Anyway, I've never yet noticed anyone giving my husband and me weird looks. (He's Indian, not black, but has dark skin, which I most emphatically don't.) I'm pretty oblivious, though. My husband notices it occasionally. It's funny that someone mentioned Hawaii. My husband loooooves it there (so do I), not least because of that.
post #16 of 35
Quote:
Originally Posted by LuckyMommaToo View Post
Hmm... I live in L.A., and it's so diverse here, I can't imagine anyone looking twice at a mixed-race family. I hope your trip is fabulous!
-e
I believe OP is referring to Louisiana - the postal abbreviation is LA.
post #17 of 35
Quote:
Originally Posted by mean_jeannie View Post
I believe OP is referring to Louisiana - the postal abbreviation is LA.
I thought she meant Los Angeles too. If she means Louisiana then that is a very different story.
post #18 of 35
Quote:
Originally Posted by eepster View Post
I thought she meant Los Angeles too. If she means Louisiana then that is a very different story.
Oh, yes! Now I went back and re-read her post and I am unsure which she means!
post #19 of 35
i can comment as a black/white (with out going into the gillion countries) person in los angeles but not louisiana)

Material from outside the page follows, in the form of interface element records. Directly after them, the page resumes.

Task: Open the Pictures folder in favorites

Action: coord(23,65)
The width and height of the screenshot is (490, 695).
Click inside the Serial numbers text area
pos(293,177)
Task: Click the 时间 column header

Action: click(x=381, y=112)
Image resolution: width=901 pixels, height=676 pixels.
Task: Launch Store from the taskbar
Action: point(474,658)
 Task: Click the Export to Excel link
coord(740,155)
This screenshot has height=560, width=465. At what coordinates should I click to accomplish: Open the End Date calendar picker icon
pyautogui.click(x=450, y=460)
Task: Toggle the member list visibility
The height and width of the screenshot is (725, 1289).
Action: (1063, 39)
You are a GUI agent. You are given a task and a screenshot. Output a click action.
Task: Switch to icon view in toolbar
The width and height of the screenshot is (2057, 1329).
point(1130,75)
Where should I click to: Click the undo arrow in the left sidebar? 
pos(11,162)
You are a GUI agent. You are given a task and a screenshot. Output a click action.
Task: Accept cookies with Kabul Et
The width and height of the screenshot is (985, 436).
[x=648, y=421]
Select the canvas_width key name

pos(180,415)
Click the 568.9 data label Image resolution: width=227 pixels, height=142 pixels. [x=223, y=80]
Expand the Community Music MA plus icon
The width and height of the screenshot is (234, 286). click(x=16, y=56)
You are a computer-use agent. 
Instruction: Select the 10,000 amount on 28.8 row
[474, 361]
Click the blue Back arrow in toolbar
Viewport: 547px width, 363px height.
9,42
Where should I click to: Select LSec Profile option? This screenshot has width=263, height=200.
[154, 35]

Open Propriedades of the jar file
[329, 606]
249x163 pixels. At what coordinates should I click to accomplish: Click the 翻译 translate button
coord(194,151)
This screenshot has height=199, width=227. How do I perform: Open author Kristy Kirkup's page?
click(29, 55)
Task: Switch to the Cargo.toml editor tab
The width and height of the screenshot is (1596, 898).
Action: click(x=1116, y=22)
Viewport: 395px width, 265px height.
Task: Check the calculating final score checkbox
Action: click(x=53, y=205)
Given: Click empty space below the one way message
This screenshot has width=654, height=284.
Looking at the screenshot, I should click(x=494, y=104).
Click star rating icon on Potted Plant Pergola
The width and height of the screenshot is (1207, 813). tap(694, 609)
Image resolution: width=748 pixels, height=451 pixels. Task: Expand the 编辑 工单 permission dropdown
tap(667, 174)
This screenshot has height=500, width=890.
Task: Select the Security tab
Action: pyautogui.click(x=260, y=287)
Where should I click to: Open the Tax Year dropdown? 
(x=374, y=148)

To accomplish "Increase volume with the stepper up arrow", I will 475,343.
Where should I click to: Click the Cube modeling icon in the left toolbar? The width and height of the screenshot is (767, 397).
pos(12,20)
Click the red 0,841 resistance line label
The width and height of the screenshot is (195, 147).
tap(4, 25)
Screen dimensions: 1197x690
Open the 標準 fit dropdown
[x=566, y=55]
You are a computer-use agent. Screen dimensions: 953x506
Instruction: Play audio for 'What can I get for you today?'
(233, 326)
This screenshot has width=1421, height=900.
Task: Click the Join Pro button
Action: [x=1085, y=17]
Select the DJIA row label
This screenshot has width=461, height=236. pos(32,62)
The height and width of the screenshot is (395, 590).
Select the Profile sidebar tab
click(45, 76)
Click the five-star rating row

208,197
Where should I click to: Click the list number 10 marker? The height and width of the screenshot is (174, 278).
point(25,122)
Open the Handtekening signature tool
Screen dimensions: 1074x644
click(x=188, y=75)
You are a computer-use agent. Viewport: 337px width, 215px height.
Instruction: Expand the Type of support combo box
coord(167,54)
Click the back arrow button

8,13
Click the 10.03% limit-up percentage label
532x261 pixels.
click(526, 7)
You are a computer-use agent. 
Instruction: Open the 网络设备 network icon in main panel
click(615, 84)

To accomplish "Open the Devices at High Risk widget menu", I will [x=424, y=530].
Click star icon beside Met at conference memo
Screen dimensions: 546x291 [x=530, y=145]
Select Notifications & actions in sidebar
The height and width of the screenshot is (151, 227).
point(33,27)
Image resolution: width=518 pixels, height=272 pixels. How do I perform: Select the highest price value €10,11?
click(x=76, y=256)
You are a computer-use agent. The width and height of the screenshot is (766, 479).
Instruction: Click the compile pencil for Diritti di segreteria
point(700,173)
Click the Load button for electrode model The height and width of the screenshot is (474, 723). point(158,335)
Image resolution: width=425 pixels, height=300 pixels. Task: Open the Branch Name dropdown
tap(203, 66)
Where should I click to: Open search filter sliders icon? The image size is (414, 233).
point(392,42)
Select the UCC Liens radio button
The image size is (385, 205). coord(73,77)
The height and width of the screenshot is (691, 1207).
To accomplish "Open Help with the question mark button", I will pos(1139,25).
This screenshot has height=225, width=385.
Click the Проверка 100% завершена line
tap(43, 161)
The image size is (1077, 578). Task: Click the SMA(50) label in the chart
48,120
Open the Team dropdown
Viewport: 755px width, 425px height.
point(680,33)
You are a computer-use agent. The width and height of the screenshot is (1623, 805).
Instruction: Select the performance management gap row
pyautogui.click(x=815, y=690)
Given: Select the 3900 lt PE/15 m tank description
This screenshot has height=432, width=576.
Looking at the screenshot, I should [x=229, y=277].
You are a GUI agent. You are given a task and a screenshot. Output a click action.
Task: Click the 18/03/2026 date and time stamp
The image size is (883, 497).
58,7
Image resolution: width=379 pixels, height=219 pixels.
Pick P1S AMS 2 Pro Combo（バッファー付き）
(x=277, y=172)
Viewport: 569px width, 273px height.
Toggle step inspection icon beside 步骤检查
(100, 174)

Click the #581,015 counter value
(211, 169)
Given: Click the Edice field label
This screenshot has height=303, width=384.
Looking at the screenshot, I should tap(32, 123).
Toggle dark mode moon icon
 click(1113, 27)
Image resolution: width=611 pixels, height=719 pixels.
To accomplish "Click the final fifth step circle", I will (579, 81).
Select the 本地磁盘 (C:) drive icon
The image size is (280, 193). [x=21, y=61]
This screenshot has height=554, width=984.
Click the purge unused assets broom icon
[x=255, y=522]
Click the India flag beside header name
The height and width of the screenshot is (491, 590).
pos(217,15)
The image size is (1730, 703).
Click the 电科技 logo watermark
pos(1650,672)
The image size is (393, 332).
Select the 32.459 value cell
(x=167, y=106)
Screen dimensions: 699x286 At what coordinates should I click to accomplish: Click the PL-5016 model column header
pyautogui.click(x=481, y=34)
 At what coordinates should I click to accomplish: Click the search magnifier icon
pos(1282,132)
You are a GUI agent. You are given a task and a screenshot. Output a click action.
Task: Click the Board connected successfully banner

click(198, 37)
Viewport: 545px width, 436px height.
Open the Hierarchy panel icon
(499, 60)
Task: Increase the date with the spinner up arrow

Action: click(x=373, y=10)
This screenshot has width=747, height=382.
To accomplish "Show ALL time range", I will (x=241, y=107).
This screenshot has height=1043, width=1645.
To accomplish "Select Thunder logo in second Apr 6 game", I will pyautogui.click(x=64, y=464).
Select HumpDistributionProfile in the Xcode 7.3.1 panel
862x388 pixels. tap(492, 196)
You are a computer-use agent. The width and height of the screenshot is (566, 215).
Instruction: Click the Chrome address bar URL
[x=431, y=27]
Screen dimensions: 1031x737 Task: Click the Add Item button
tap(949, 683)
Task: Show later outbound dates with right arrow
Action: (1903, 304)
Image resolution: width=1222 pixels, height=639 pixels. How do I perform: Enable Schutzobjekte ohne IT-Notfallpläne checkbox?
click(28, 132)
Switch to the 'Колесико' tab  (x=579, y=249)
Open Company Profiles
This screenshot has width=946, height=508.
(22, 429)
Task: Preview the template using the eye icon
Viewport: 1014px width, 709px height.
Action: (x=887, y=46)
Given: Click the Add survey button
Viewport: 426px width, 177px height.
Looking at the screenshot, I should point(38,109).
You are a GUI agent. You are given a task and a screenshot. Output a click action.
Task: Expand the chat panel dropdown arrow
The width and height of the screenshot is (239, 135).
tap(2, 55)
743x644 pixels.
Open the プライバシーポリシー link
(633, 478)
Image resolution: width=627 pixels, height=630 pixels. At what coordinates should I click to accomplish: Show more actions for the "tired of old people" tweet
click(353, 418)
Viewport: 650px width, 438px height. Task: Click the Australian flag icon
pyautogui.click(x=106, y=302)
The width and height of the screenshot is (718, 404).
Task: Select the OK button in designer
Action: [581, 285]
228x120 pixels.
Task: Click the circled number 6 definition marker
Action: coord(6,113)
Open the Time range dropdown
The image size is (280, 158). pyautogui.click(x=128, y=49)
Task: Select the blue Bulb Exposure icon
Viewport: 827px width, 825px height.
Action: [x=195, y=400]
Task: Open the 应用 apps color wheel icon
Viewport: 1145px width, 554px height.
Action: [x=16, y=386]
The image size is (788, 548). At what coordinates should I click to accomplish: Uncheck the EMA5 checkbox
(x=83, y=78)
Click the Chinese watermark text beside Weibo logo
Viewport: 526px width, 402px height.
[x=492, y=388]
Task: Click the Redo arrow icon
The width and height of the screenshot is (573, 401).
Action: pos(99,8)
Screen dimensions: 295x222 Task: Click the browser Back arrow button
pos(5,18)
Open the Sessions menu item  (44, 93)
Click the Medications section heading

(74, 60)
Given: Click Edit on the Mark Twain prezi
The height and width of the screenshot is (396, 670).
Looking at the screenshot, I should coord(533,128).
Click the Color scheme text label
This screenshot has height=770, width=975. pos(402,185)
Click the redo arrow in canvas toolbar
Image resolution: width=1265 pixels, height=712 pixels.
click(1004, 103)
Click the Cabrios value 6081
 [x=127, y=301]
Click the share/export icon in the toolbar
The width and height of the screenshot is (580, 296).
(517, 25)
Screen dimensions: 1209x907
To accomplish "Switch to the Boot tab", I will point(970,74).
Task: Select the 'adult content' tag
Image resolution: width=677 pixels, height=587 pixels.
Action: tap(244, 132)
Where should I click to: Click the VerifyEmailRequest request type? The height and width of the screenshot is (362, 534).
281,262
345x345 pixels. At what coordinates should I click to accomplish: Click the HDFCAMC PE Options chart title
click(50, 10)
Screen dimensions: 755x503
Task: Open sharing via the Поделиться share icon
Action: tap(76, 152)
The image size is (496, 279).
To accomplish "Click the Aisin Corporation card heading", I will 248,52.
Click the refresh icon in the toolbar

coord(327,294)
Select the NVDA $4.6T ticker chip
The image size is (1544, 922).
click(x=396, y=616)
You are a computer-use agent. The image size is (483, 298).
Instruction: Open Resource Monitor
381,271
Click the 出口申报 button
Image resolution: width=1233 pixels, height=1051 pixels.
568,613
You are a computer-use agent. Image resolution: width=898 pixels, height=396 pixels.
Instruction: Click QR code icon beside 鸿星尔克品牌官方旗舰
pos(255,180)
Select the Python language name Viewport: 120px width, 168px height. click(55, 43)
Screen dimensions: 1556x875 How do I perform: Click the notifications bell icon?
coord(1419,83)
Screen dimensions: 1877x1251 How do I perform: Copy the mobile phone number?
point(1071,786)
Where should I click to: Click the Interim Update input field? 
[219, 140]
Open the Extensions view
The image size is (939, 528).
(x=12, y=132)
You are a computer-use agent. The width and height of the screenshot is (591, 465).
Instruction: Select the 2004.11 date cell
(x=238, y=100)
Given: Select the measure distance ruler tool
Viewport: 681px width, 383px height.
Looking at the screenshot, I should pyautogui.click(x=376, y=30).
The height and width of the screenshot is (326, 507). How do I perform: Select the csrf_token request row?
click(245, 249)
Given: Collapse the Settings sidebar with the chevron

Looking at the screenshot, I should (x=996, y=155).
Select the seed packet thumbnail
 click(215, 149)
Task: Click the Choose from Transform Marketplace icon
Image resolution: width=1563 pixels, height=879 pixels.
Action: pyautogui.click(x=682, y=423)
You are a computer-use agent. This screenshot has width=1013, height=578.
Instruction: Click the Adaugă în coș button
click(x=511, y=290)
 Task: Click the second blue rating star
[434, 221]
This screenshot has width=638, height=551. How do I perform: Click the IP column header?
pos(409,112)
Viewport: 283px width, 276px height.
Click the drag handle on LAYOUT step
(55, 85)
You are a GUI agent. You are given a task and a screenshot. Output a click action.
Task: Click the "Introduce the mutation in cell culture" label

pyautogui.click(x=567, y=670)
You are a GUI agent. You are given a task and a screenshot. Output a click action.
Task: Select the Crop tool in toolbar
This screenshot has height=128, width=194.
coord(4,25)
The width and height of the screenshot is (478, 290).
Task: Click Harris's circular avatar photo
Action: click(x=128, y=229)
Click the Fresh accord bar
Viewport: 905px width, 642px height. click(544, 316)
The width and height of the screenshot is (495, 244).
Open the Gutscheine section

it's all good (most gennerally) in los Angeles! actually where i have been in louisiana it has been good too, but there is lot of louisiana i have not been too.
post #20 of 35
I live in a medium sized city in the northeast, and black/white couples are very common around here. There are some UAVs who might be negative behind your back, but I doubt anyone would be openly nasty. In a small town, though, it could be a different story.

OT, but my DF is German, from near Bielefeld. I'm using his laptop right now, and have to keep retyping the y's and z's. Are you guys waiting for a visa too? We've been waiting over a year just to get the paperwork we need to apply in the first place, and our DD was born in the meantime.